Seeing red: Don't underestimate the power of a wordsmith

Anyone can string a sentence together, but don't make the mistake of thinking anyone can do it well, says Wyn Matthews, editorial manager at Word Association.

Anyone can write. It’s simple. String a few words together, pop in the odd over-exuberant adjective, add a liberal sprinkling of the much-cherished corporate speak (everyone respects that blue-sky thinking) – and there you have it.

So why ARE we paying that PR agency for its copywriting services? Madness… Although few people may say these words out loud, it seems extraordinary how many think it. It is only when they actually see the results of good copywriting that they finally appreciate it as a true craft.

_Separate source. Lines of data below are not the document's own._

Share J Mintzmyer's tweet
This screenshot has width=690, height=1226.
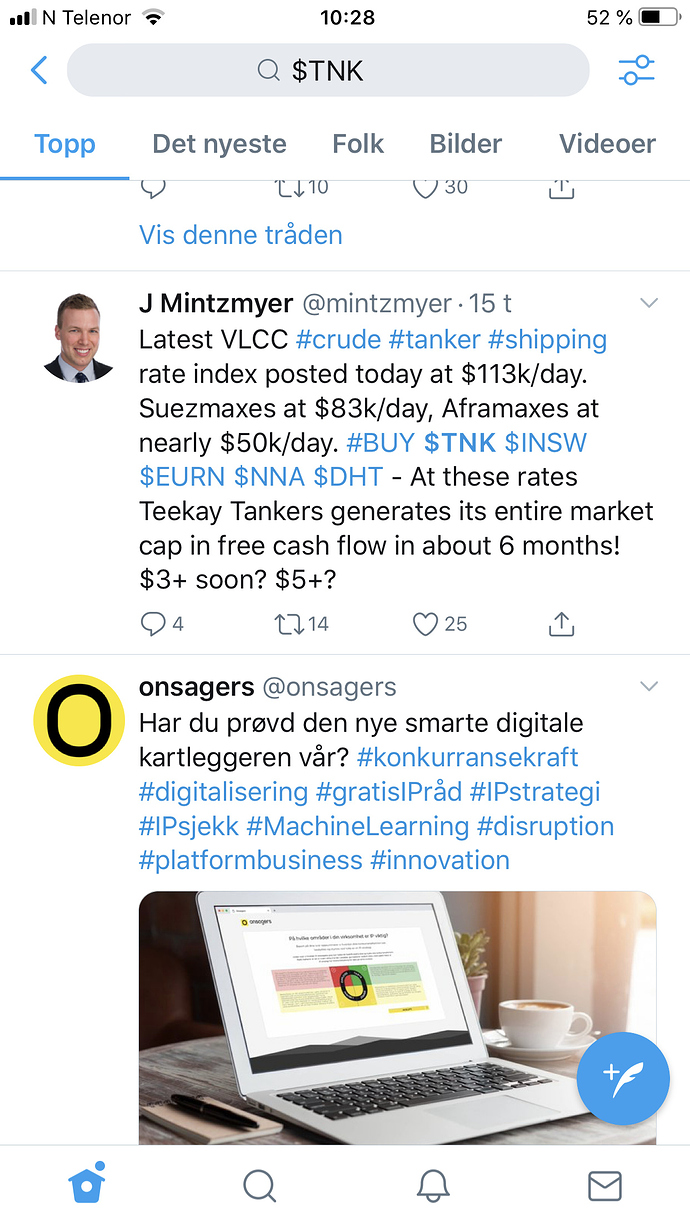click(562, 624)
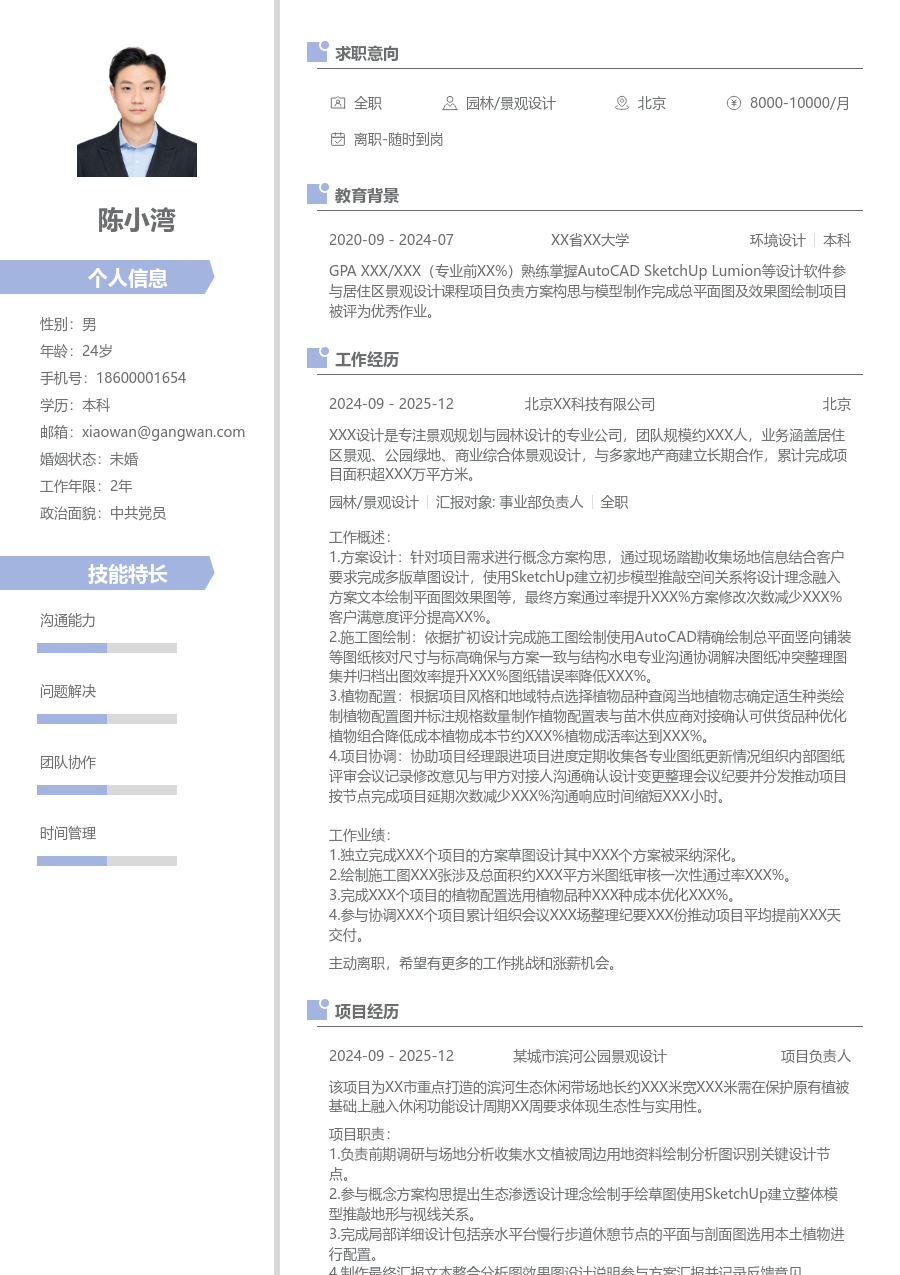Screen dimensions: 900x1275
Task: Click the bookmark icon beside 工作经历
Action: tap(316, 357)
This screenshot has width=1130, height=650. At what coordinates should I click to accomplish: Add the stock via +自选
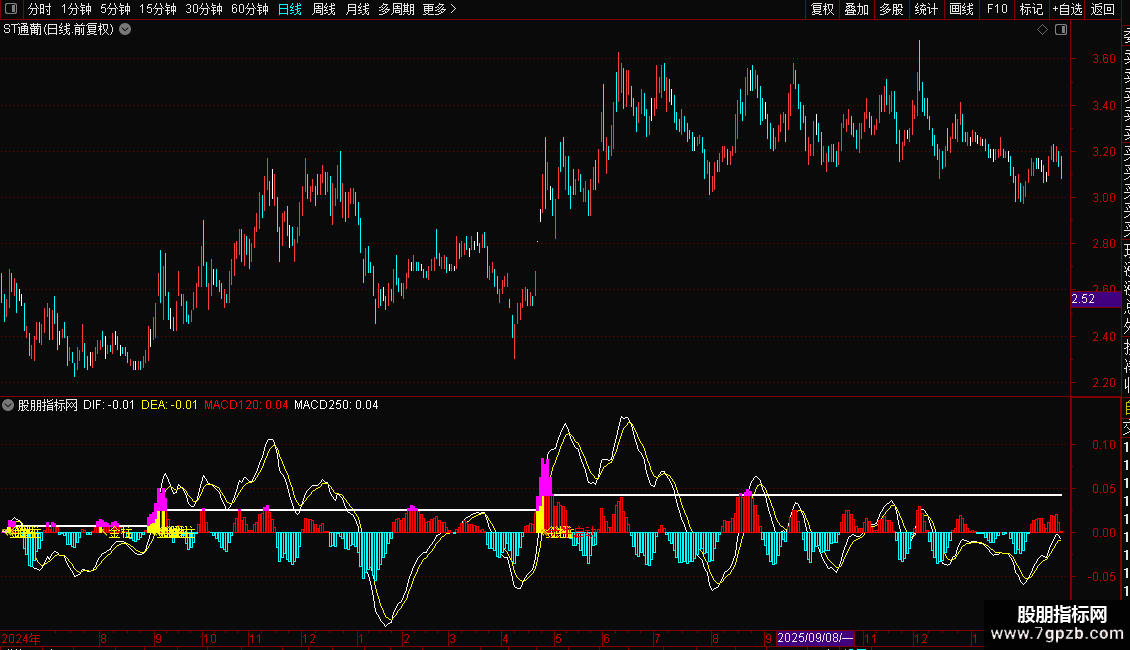1067,9
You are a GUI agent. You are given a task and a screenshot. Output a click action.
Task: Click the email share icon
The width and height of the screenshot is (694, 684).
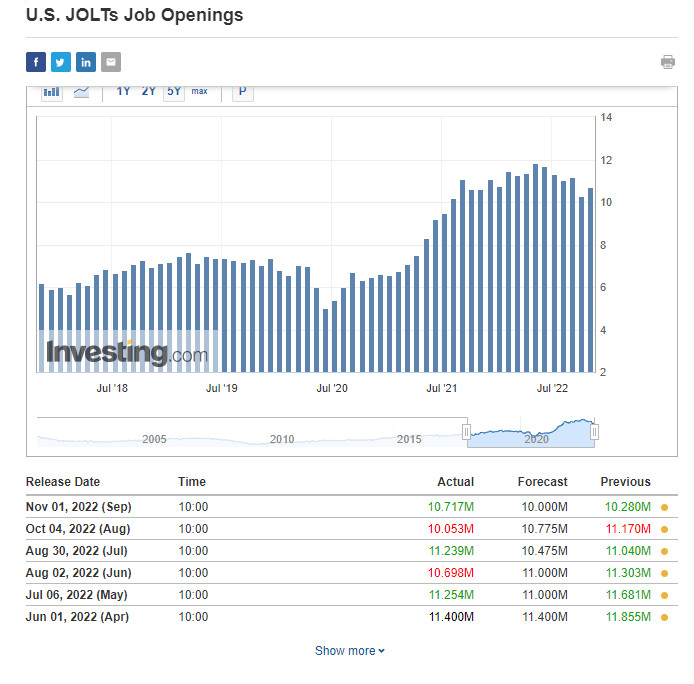pos(111,62)
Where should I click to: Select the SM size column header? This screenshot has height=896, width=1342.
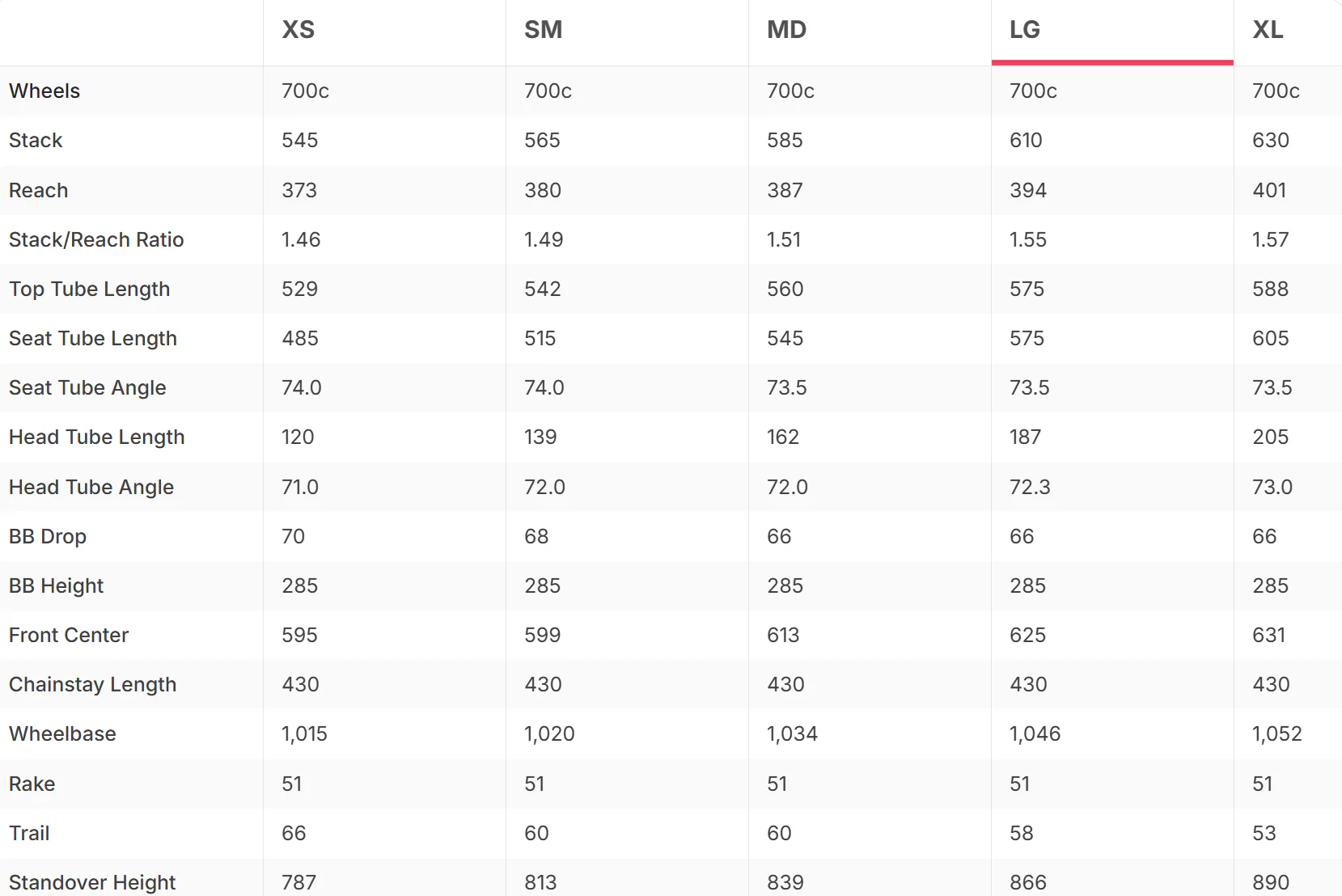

Don’t get me wrong – I’m a modest, humble soul. I don’t expect a Nobel Prize for that stop-them-in-their-tracks feature I wrote about protecting your home from the perils of condensation. I am no brain surgeon. To my knowledge, I don’t regularly save lives (although, unbeknown to me, how many children breathe that much easier thanks to my tirade against damp?).

But it would be nice if people had a smidgen more respect for the talents of a professional copywriter who has spent years developing and honing their skills.

A fair share of my work involves writing. I love it – I love language, I love communicating, I love playing with words. I take joy in cutting through jargon, scouring my brain for just the right turn of phrase and tailoring copy to best connect with the target reader.

Used well, words have a wonderful ability to illuminate, persuade and inspire. So, next time you find yourself questioning the value of a true wordsmith, ask yourself this: Would you ask an accountant if they’d like some help totting up all those figures? Or suggest to a doctor that your science GCSE might make you better placed to advise on their next medical conundrum? I suspect not.